### Data to use:

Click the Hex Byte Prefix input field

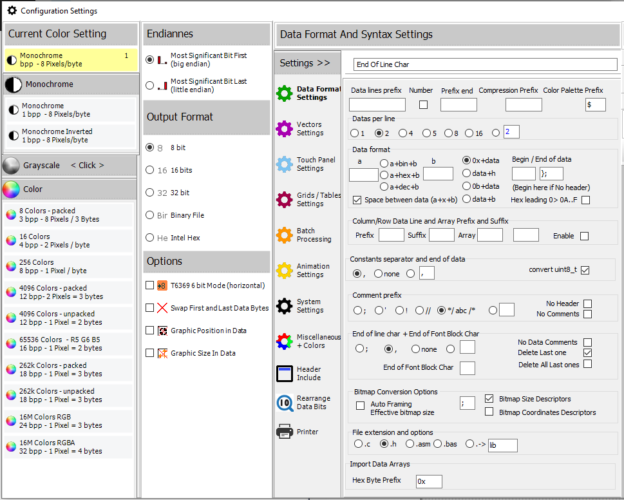[428, 481]
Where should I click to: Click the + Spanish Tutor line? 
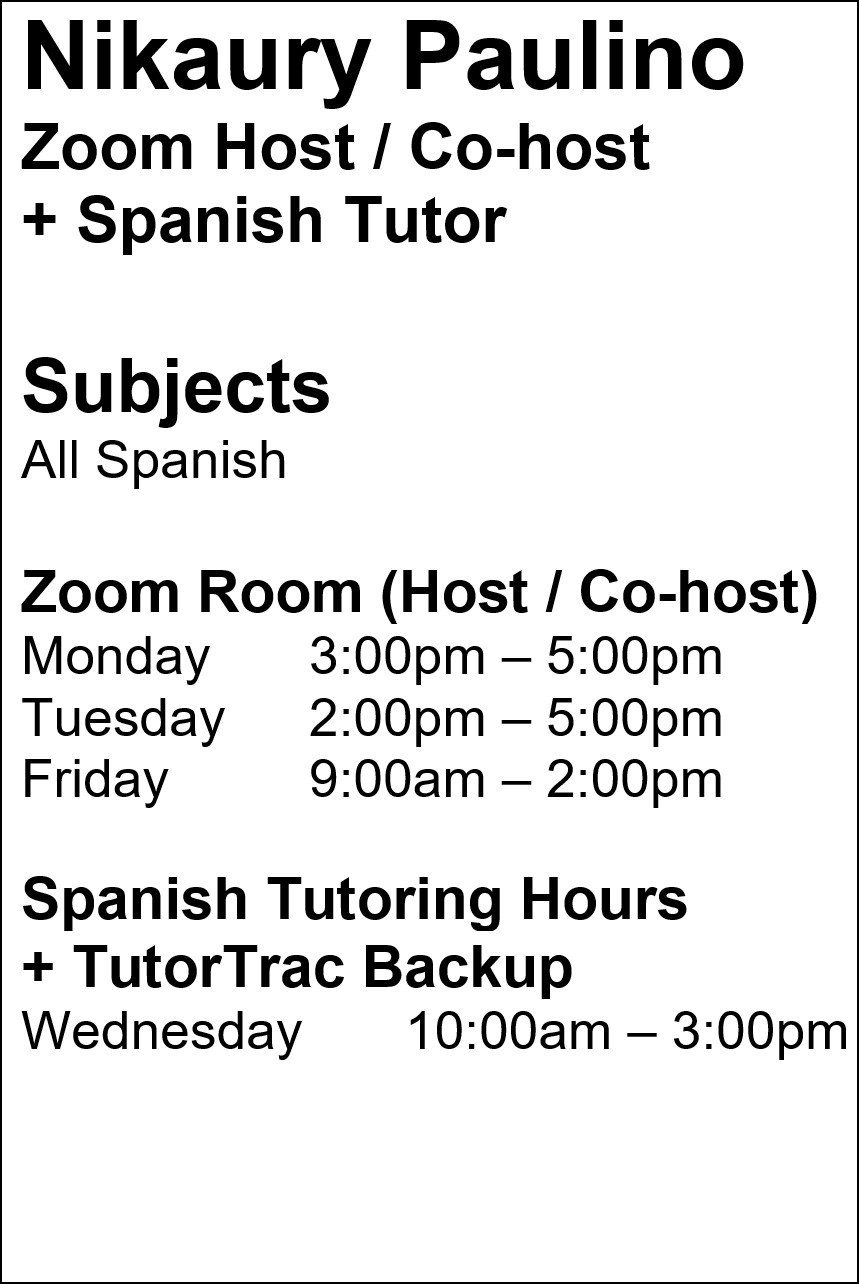coord(264,221)

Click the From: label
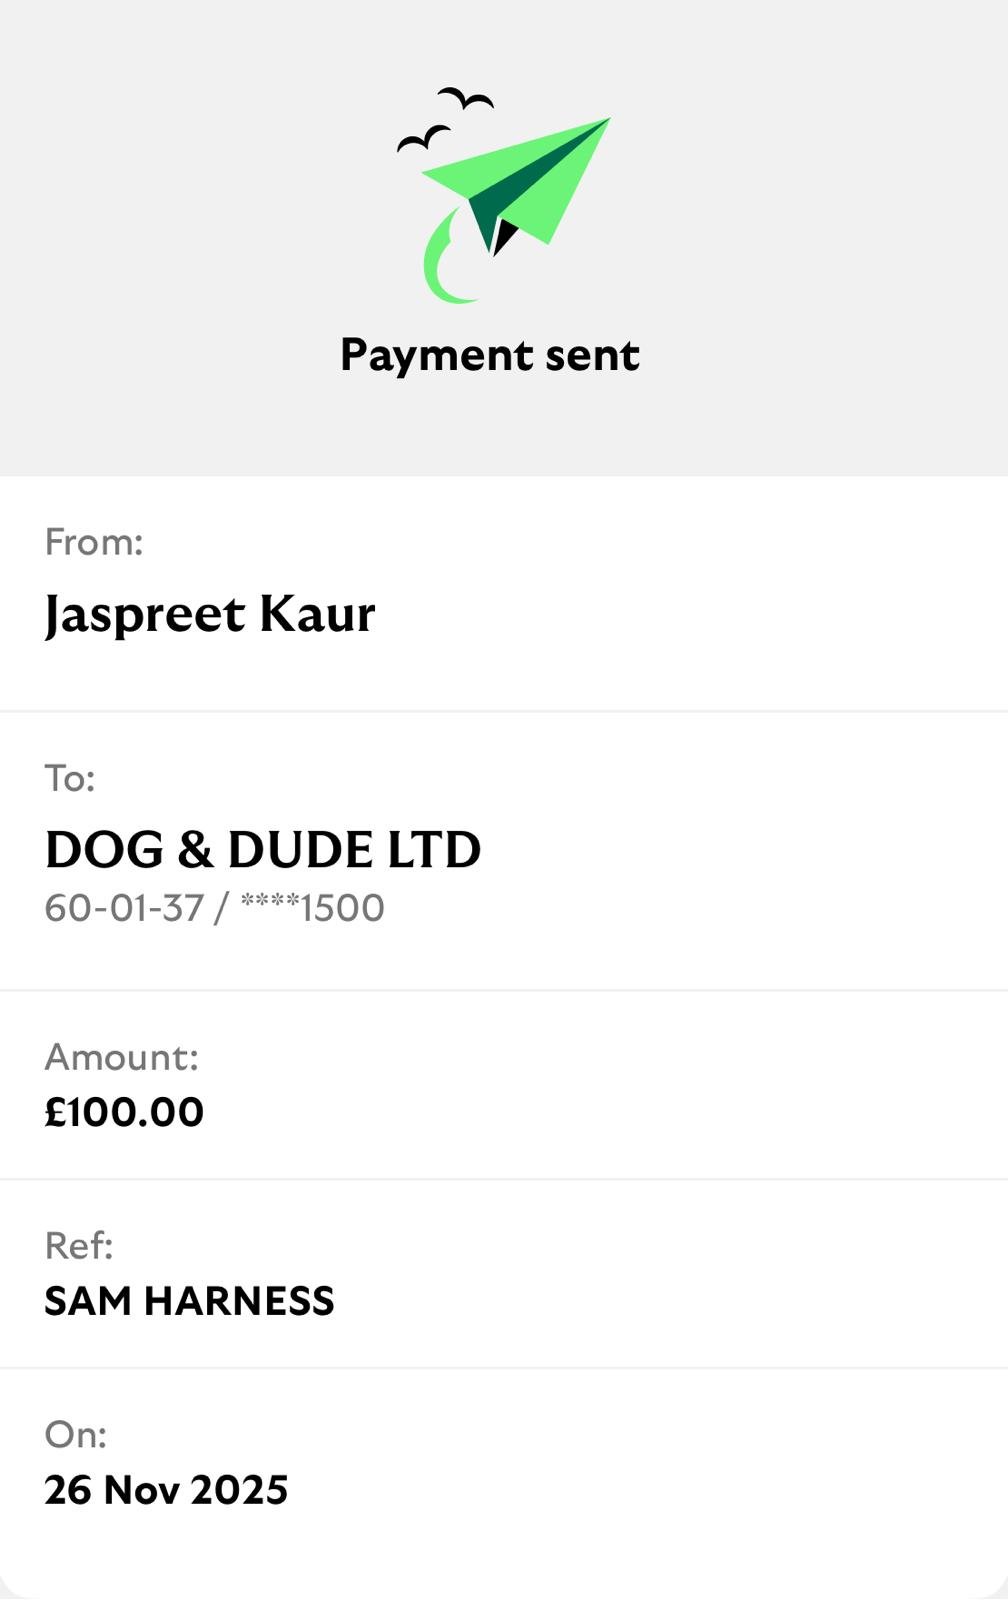click(94, 542)

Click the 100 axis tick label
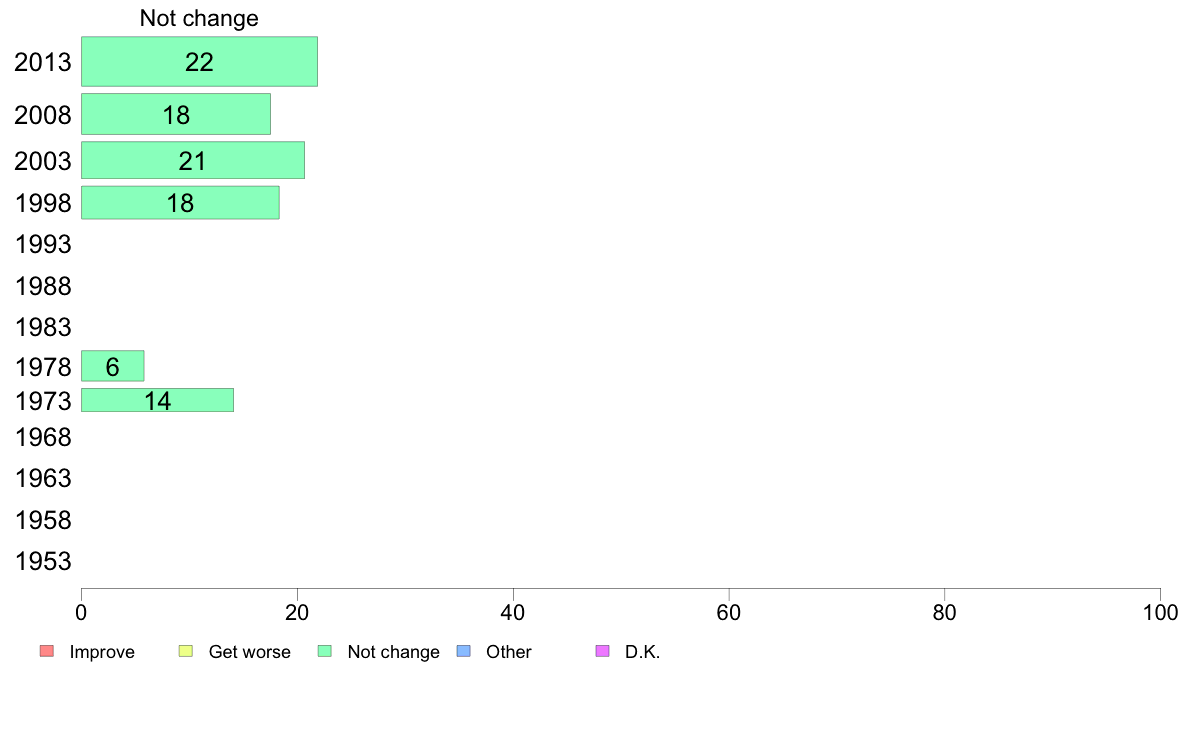1160,612
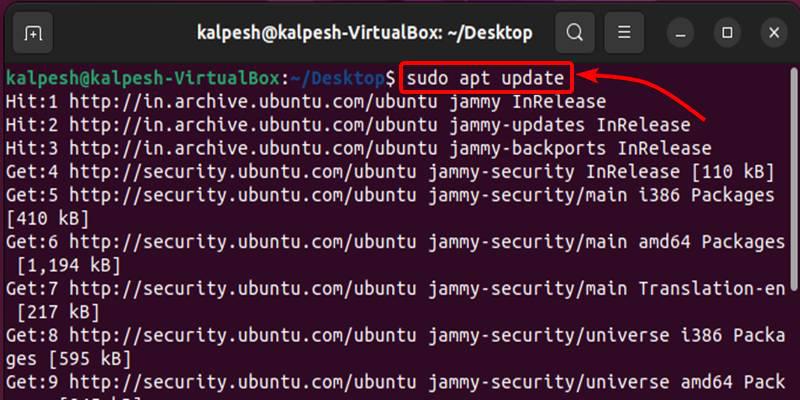Click the search magnifier icon
Image resolution: width=800 pixels, height=400 pixels.
pos(574,33)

### What the task requires:
Where an entry contains an image, drop the image and copy everything else word for word.

### Result of the task:
Click the Hex Byte Prefix input field

[428, 481]
Where should I click to: Click the + Spanish Tutor line? 
coord(264,221)

Click the From: label
click(94, 542)

Click the 100 axis tick label
1160,612
Click the search magnifier icon
Image resolution: width=800 pixels, height=400 pixels.
pos(574,33)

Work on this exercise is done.